> [Extracted entries]:
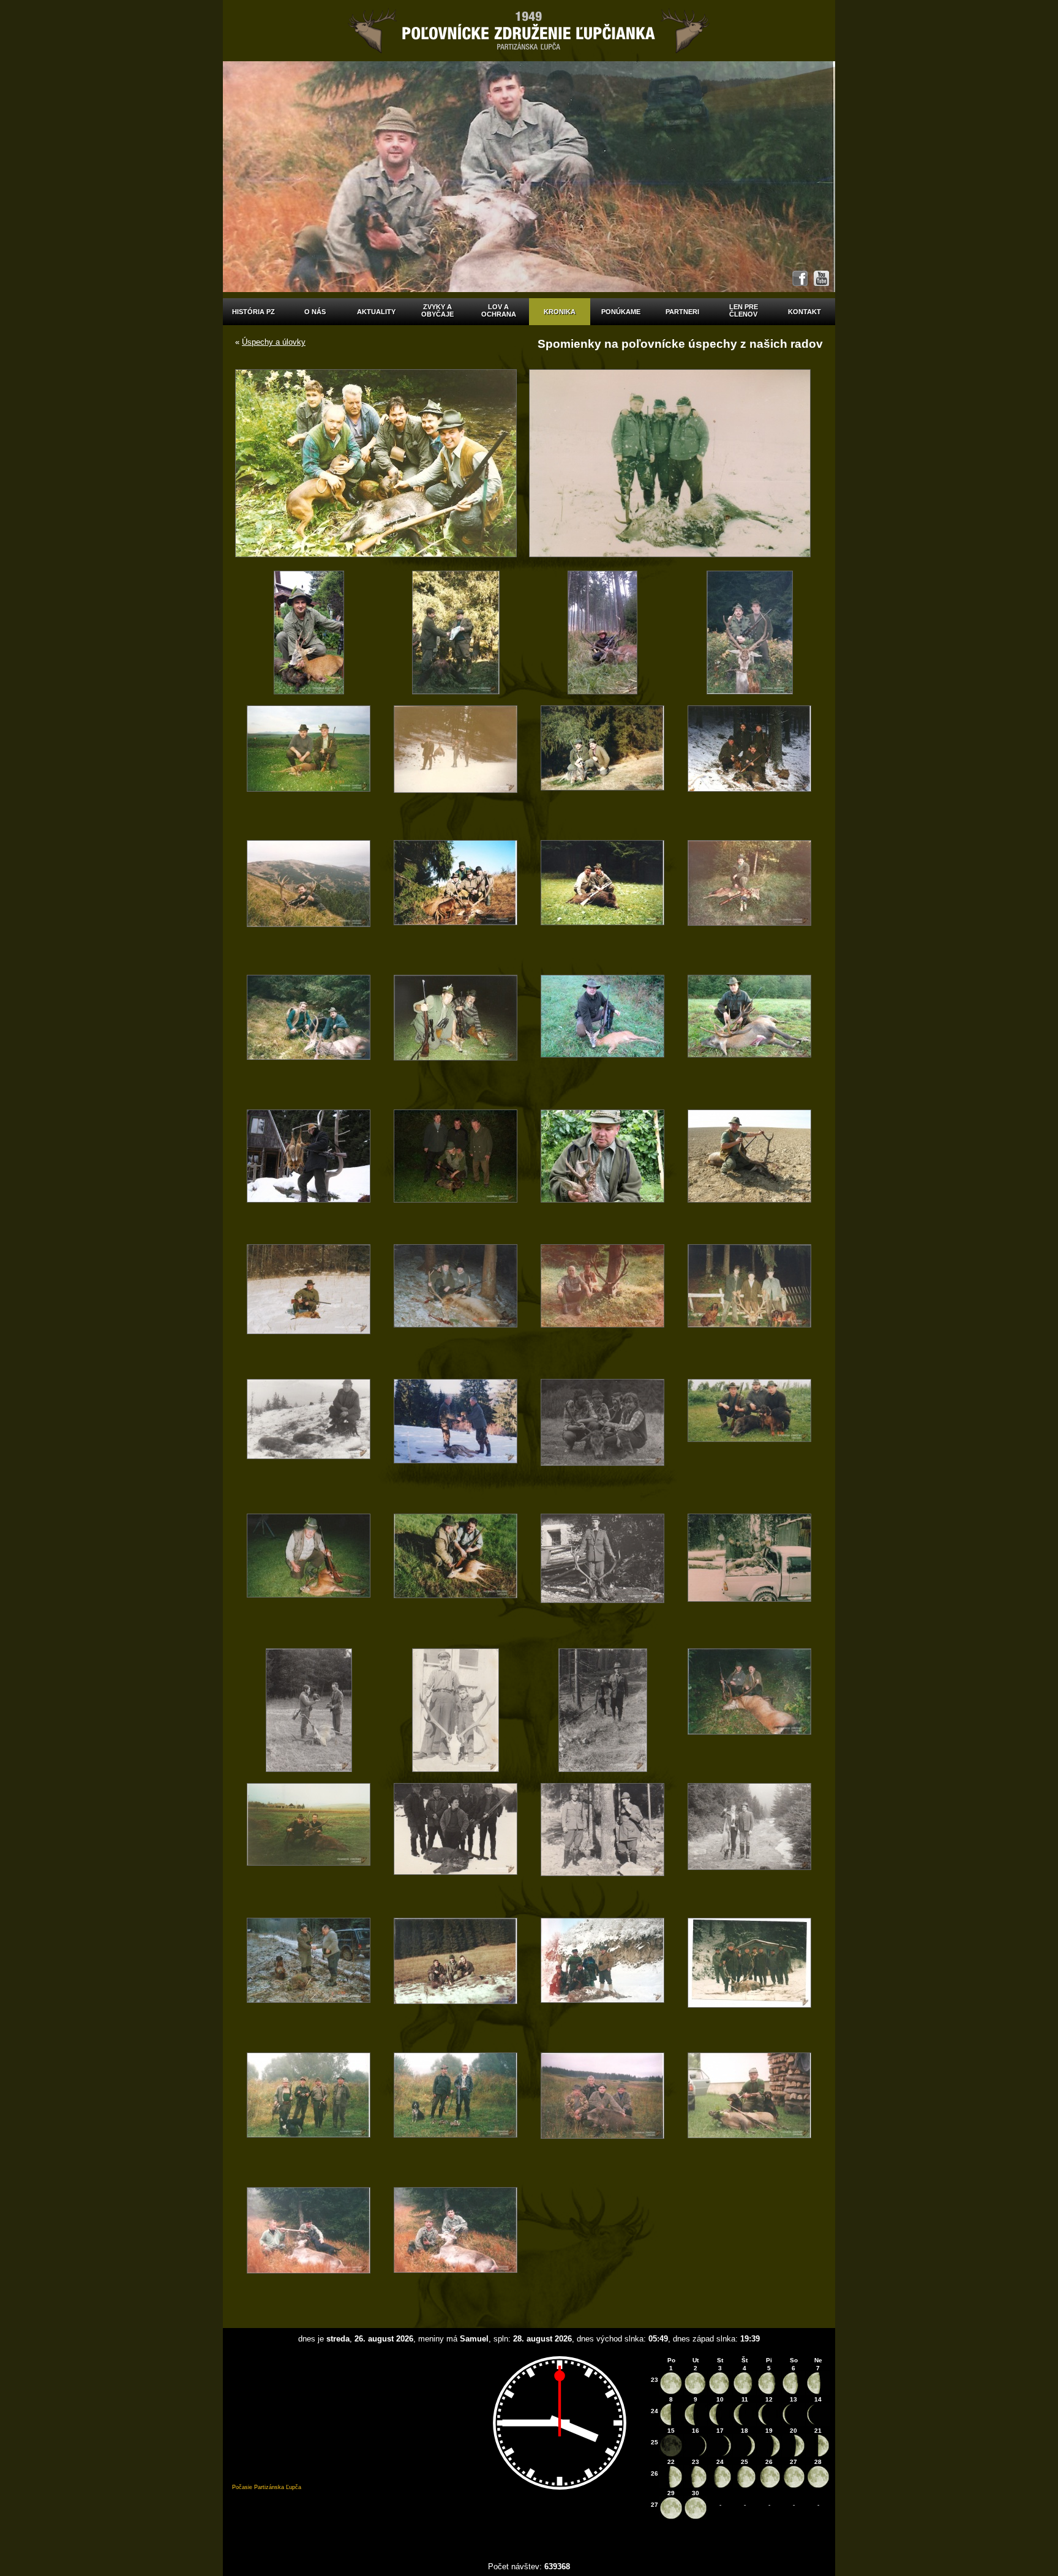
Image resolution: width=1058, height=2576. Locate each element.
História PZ (253, 311)
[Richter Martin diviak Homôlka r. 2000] (602, 2113)
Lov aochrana (498, 310)
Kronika (560, 311)
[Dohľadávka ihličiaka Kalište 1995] (602, 1979)
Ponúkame (620, 311)
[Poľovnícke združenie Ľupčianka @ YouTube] (821, 278)
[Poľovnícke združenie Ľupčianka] (529, 30)
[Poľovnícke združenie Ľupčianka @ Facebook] (800, 278)
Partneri (682, 311)
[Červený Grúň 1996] (455, 1979)
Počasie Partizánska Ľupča (266, 2487)
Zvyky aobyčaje (437, 310)
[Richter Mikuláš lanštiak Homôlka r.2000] (749, 2113)
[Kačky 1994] (308, 2113)
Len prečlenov (743, 310)
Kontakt (804, 311)
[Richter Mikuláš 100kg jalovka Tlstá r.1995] (308, 2248)
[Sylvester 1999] (749, 1979)
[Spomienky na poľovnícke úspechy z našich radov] (308, 632)
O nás (315, 311)
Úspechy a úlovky (274, 342)
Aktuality (376, 311)
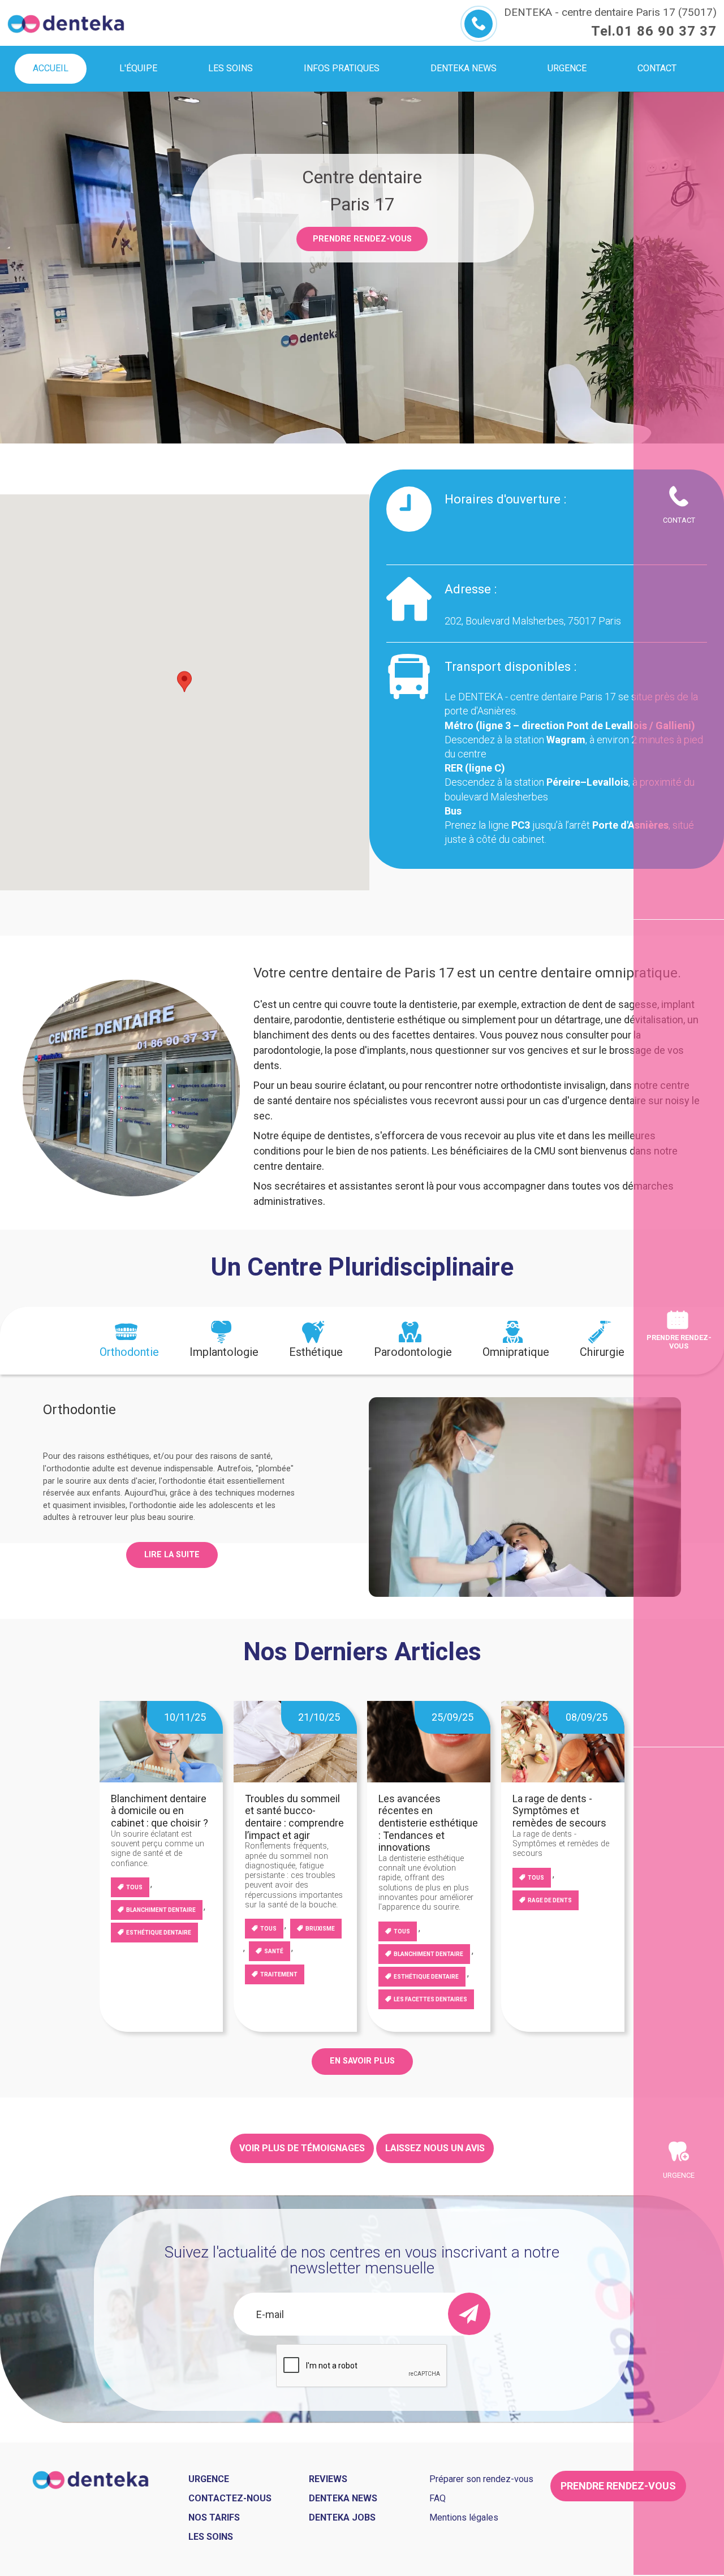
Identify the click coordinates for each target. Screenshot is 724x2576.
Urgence (679, 2175)
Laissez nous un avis (435, 2148)
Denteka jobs (342, 2517)
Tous (134, 1887)
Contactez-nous (230, 2498)
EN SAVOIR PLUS (362, 2061)
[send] (469, 2314)
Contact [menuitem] (656, 68)
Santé (273, 1951)
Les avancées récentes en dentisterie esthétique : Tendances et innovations (428, 1823)
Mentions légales (463, 2517)
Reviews (328, 2479)
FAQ (437, 2498)
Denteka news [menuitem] (463, 68)
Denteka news (343, 2498)
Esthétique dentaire (158, 1932)
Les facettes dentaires (430, 1999)
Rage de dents (550, 1900)
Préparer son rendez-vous (481, 2479)
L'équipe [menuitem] (138, 68)
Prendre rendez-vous (362, 239)
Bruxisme (320, 1928)
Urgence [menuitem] (567, 68)
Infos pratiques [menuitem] (342, 68)
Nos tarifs (214, 2517)
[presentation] (129, 1340)
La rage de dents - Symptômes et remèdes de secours (559, 1811)
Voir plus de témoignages (302, 2148)
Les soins (210, 2536)
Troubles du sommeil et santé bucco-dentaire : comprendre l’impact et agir (294, 1817)
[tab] (129, 1340)
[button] (184, 681)
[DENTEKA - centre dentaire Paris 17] (65, 22)
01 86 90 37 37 (666, 31)
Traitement (279, 1974)
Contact (679, 520)
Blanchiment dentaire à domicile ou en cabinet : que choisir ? (159, 1811)
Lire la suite (172, 1555)
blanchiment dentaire (161, 1910)
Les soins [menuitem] (230, 68)
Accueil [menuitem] (50, 68)
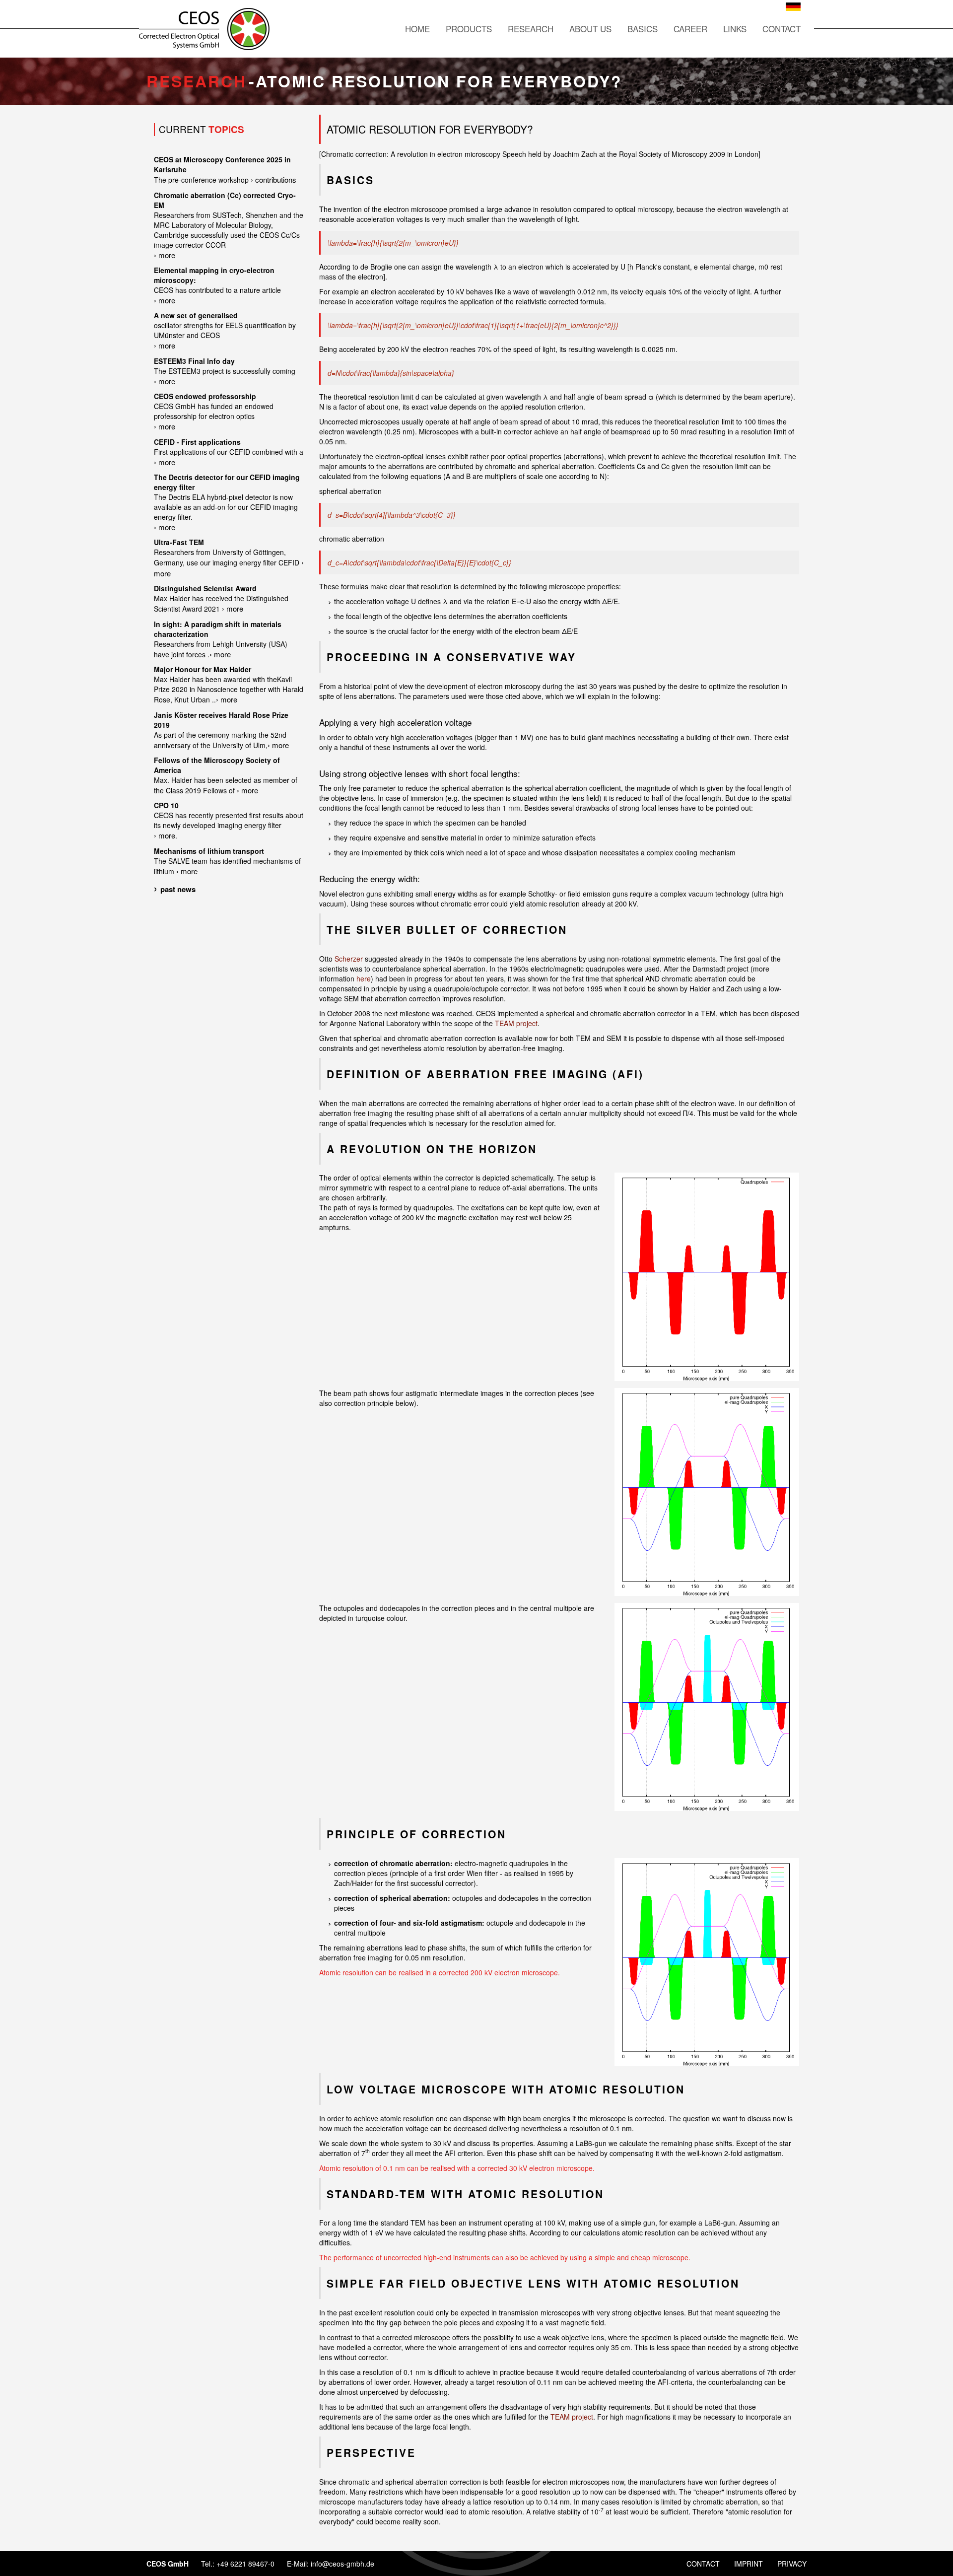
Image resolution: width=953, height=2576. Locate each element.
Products (469, 28)
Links (735, 28)
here (363, 978)
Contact (781, 28)
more (166, 255)
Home (417, 28)
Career (690, 28)
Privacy (792, 2564)
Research (530, 28)
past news (178, 889)
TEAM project (516, 1023)
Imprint (748, 2564)
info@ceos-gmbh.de (342, 2564)
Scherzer (349, 959)
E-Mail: (299, 2564)
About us (590, 28)
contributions (275, 179)
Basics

> [What to work on]: Should a picture appear among the entries above, omit it and repeat everything else exactly.

> [The answer]:
Image resolution: width=1058, height=2576. Locate each element.
História PZ (253, 311)
[Richter Martin diviak Homôlka r. 2000] (602, 2113)
Lov aochrana (498, 310)
Kronika (560, 311)
[Dohľadávka ihličiaka Kalište 1995] (602, 1979)
Ponúkame (620, 311)
[Poľovnícke združenie Ľupčianka @ YouTube] (821, 278)
[Poľovnícke združenie Ľupčianka] (529, 30)
[Poľovnícke združenie Ľupčianka @ Facebook] (800, 278)
Partneri (682, 311)
[Červený Grúň 1996] (455, 1979)
Počasie Partizánska Ľupča (266, 2487)
Zvyky aobyčaje (437, 310)
[Richter Mikuláš lanštiak Homôlka r.2000] (749, 2113)
[Kačky 1994] (308, 2113)
Len prečlenov (743, 310)
Kontakt (804, 311)
[Richter Mikuláš 100kg jalovka Tlstá r.1995] (308, 2248)
[Sylvester 1999] (749, 1979)
[Spomienky na poľovnícke úspechy z našich radov] (308, 632)
O nás (315, 311)
Úspechy a úlovky (274, 342)
Aktuality (376, 311)
Identify the click coordinates for each target. Screenshot is 724x2576.
Urgence (679, 2175)
Laissez nous un avis (435, 2148)
Denteka jobs (342, 2517)
Tous (134, 1887)
Contactez-nous (230, 2498)
EN SAVOIR PLUS (362, 2061)
[send] (469, 2314)
Contact [menuitem] (656, 68)
Santé (273, 1951)
Les avancées récentes en dentisterie esthétique : Tendances et innovations (428, 1823)
Mentions légales (463, 2517)
Reviews (328, 2479)
FAQ (437, 2498)
Denteka news [menuitem] (463, 68)
Denteka news (343, 2498)
Esthétique dentaire (158, 1932)
Les facettes dentaires (430, 1999)
Rage de dents (550, 1900)
Préparer son rendez-vous (481, 2479)
L'équipe [menuitem] (138, 68)
Prendre rendez-vous (362, 239)
Bruxisme (320, 1928)
Urgence [menuitem] (567, 68)
Infos pratiques [menuitem] (342, 68)
Nos tarifs (214, 2517)
[presentation] (129, 1340)
La rage de dents - Symptômes et remèdes de secours (559, 1811)
Voir plus de témoignages (302, 2148)
Les soins (210, 2536)
Troubles du sommeil et santé bucco-dentaire : comprendre l’impact et agir (294, 1817)
[tab] (129, 1340)
[button] (184, 681)
[DENTEKA - centre dentaire Paris 17] (65, 22)
01 86 90 37 37 (666, 31)
Traitement (279, 1974)
Contact (679, 520)
Blanchiment dentaire à domicile ou en cabinet : que choisir ? (159, 1811)
Lire la suite (172, 1555)
blanchiment dentaire (161, 1910)
Les soins [menuitem] (230, 68)
Accueil [menuitem] (50, 68)
Image resolution: width=953, height=2576. Locate each element.
Products (469, 28)
Links (735, 28)
here (363, 978)
Contact (781, 28)
more (166, 255)
Home (417, 28)
Career (690, 28)
Privacy (792, 2564)
Research (530, 28)
past news (178, 889)
TEAM project (516, 1023)
Imprint (748, 2564)
info@ceos-gmbh.de (342, 2564)
Scherzer (349, 959)
E-Mail: (299, 2564)
About us (590, 28)
contributions (275, 179)
Basics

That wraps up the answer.